HomeBreaking News#Advocacy Group Pressures CBN to Cease Frequent Exchange Rate Hikes for Customs...

#Advocacy Group Pressures CBN to Cease Frequent Exchange Rate Hikes for Customs Duties

Maritime group, operating under the banner of the Sea Empowerment Research Centre, has advocated for the Central Bank of Nigeria (CBN) to refrain from the practice of frequent increases in exchange rates for customs duties.

In response to the recent hike in customs duty to N1,356/$, Dr. Eugene Nweke, Head of Research at the Sea Empowerment Research Center, emphasized the importance of implementing fiscal and monetary policies with a thorough consideration of their economic implications. Nweke expressed concerns that the current approach lacks a responsive leadership framework and falls short of the renewed hope mantra.

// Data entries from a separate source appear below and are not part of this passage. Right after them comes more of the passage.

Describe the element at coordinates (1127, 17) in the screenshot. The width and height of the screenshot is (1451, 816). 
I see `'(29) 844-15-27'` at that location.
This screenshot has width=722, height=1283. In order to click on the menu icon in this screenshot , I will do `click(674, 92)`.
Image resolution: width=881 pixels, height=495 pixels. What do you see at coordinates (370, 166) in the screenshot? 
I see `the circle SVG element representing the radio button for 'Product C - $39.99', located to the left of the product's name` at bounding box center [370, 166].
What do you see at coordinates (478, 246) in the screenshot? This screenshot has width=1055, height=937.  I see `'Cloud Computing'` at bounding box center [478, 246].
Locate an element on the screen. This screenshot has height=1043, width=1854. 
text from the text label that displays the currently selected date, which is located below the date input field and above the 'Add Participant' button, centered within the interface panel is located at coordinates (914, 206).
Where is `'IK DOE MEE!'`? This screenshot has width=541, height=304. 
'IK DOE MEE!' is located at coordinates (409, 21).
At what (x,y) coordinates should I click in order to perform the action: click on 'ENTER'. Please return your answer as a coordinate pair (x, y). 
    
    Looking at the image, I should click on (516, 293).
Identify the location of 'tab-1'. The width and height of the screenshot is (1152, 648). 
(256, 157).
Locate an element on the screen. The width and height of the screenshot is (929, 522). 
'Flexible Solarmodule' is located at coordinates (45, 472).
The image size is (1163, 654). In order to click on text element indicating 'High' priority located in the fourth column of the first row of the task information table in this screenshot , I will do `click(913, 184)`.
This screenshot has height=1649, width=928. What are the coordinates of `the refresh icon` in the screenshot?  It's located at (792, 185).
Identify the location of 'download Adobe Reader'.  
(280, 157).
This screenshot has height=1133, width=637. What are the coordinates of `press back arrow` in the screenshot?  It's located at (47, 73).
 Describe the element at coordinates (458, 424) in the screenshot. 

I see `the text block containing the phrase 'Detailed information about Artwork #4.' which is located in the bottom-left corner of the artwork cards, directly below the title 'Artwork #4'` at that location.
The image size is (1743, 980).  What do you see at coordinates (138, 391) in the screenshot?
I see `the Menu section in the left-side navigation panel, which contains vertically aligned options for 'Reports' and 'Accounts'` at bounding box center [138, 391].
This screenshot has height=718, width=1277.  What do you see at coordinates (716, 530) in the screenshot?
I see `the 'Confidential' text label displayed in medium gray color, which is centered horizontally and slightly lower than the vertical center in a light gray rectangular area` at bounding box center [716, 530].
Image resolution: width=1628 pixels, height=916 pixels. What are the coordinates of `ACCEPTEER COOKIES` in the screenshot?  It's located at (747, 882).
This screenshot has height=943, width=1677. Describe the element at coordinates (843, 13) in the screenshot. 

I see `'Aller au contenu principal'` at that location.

The Center asserts that part of the renewed hope mantra should involve transitioning from outdated practices to more suitable methodologies, particularly in their application. Nweke highlighted various critical concerns that the ministry should address, including the impact on businesses, employment, inflation, purchasing power, economic hardship, poverty, and insecurity.

Nweke argued that the continuous escalation of revenue through exchange rate increments may not always align with market forces but could be a deliberate strategy to boost revenue. He stressed the need for a comprehensive review of monetary policy tools to ensure fairness and effectiveness in their application.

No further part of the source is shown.